**Exercise details**
Extract the lines of the listing below verbatim, beginning at the line that contains "Click the back arrow next to SAP logo" and stopping after the line that contains "point(433,390)".

● ● ● ● ●

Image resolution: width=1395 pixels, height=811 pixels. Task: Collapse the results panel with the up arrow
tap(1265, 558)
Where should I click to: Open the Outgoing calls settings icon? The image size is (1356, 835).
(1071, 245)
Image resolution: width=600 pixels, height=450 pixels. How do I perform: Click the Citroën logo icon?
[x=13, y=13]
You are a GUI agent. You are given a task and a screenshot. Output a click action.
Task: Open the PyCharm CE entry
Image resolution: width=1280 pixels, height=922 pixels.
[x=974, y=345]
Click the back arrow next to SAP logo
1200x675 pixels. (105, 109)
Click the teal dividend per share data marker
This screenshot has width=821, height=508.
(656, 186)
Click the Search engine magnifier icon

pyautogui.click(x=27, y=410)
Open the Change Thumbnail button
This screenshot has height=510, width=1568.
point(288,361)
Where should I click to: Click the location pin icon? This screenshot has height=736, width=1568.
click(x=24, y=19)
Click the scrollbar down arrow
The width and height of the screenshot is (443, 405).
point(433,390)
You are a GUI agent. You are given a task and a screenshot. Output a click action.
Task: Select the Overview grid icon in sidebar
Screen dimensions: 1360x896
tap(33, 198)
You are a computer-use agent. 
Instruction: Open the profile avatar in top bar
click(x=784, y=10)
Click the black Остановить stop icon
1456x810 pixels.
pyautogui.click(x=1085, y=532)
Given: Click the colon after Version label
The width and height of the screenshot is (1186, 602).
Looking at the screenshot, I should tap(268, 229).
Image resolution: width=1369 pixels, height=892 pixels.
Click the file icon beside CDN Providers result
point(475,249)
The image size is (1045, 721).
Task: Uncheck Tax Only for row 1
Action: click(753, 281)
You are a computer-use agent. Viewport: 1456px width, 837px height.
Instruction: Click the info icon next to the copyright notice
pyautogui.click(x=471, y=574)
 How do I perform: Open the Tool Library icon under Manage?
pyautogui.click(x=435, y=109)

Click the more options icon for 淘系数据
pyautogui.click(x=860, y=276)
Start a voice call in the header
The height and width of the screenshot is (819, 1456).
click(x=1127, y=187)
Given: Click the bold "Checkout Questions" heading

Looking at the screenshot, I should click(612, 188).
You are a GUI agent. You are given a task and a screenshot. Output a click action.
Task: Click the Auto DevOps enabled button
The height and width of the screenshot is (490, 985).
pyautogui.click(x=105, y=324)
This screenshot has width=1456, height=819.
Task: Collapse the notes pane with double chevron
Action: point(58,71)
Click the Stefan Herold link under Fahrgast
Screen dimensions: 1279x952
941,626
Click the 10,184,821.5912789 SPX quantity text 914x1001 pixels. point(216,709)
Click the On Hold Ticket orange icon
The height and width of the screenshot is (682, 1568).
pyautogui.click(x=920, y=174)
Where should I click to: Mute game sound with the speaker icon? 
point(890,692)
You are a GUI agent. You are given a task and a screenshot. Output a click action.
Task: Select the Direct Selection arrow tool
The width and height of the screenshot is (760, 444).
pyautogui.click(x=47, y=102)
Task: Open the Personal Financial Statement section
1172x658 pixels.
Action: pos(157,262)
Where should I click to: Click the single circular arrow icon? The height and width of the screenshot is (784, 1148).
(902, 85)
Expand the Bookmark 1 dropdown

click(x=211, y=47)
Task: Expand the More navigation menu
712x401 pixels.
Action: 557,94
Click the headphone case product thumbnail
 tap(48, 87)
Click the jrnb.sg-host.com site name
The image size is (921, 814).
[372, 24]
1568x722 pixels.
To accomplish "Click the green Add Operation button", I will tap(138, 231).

● ● ● ● ●

**Written answer**
Click the back arrow next to SAP logo
1200x675 pixels. (105, 109)
Click the teal dividend per share data marker
This screenshot has width=821, height=508.
(656, 186)
Click the Search engine magnifier icon

pyautogui.click(x=27, y=410)
Open the Change Thumbnail button
This screenshot has height=510, width=1568.
point(288,361)
Where should I click to: Click the location pin icon? This screenshot has height=736, width=1568.
click(x=24, y=19)
Click the scrollbar down arrow
The width and height of the screenshot is (443, 405).
point(433,390)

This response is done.